Enter Xtivity, published by Tivity Software (http://www.tivity.com). They seem to be a division or spin-off or conjoined fetus of AutoFX, the company that makes some really cool Photoshop plug-ins. After hearing about them last fall, I contacted them to get more information. I found out that the product as initially released, was Windows-only, but that an OS X version was imminent – within a couple of months, I was told. I was also informed that I could purchase Xtivity at that time and when the OS X version was released, I could use the same licenses on that version. Even the website indicates that, both in a product page and on the user forums. Sounded good to me – we have one lab that’s all Windows, so I figured I could house Xtivity temporarily in there until the OS X version was out, whereupon I would install it in my own classroom lab. So I bought 8 licenses.
Over the fall and into the winter, I kept getting assurances from my contact at Tivity that the OS X version was not far off. Says the same thing on the website. I wanted to start using it in the winter months, but it never showed up, and the Windows lab was not as useful to me as I thought it might be – none of the tools or equipment I use for teaching were available in that lab.
So here we are at spring, where I have given up on using Xtivity in my classroom for this year. In the meantime, I was happily provided the funds for a new classroom lab and 14 new Intel iMacs. So I’m thinking I’m already sitting on 8 Xtivity licenses, and a last-minute opportunity to use some title funds comes up, so I get 6 more licenses to fill out the extra machines. Because I’m deaf, I have a colleague place a call for me to Tivity to find out about the OS X release. And we discover that, for all intents and purposes, the OS X version is pretty much vaporware. Not only that, but the rep who sold all of this to me is no longer working there. I peruse the website and forums and I discover that, apart from some pretty noncommittal replies to queries about an OS X version from hopeful users such as myself, there is nothing from Tivity in the way of answers.
So basically I got baited and switched. I can probably get a refund for the first 8 licenses, but the book for the title funds is now closed, so we’d be stuck with 6 licenses anyway. And what’s worse, I’m stuck without an appropriate tool to teach my kids next year. None of the other solutions I’ve seen out there come close and I’m left feeling frustrated and angry with Tivity. If they weren’t going to commit to OS X, why even mention it on their website? OS X users would just assume this would be another instance of Mac marginalization and passed Tivity by. Granted, I got blinded by trust and optimism, and I’ve left some rants on Tivity’s own forums expressing my displeasure and mild contempt – which will no doubt be purged by now – but I think they also need to show some integrity and just say, “nope, no hablo OS X here.”

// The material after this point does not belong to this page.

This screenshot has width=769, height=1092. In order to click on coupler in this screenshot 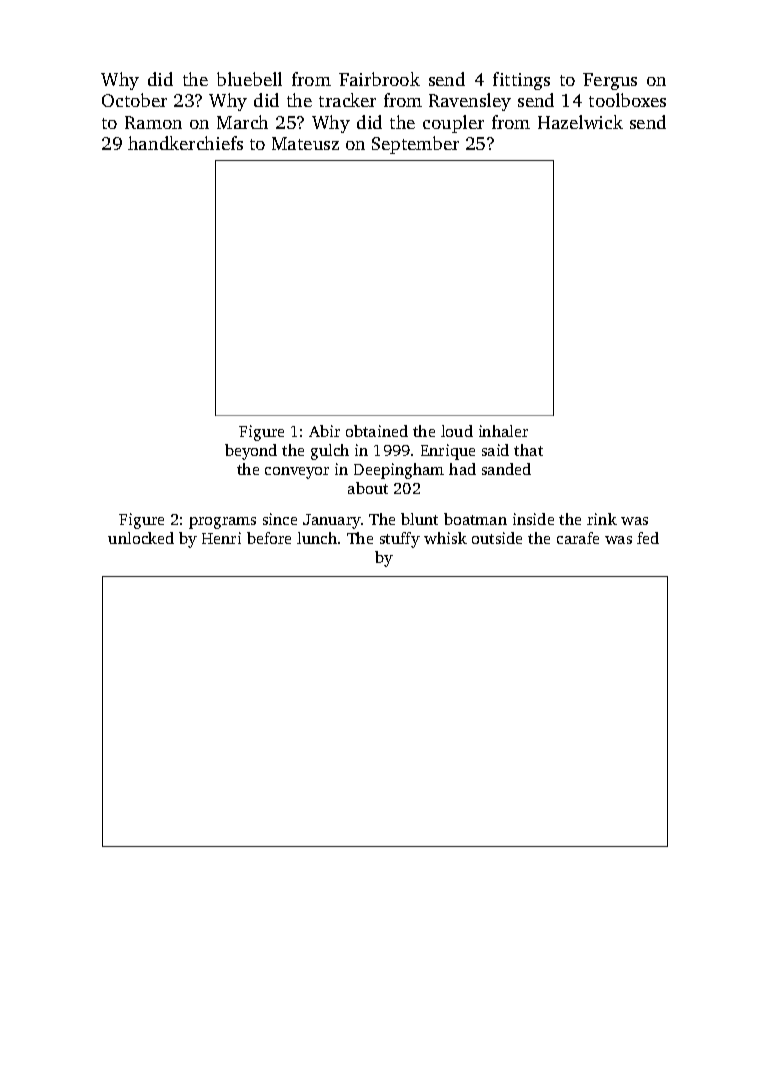, I will do `click(453, 124)`.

Yes, I could install the beta of BootCamp on all those Intel iMacs – a beta in a classroom lab sounds real tasty – but what’s it gonna cost to get 14 copies of Windows, too?
As far as I’m concerned, Xtivity got some ‘splainin’ to do.”
Or is all this just lame?
Thanks for letting me rant. Keep up the vitriol – somewhere, somehow, some way, a corporate monkey burns in pain because of your good works!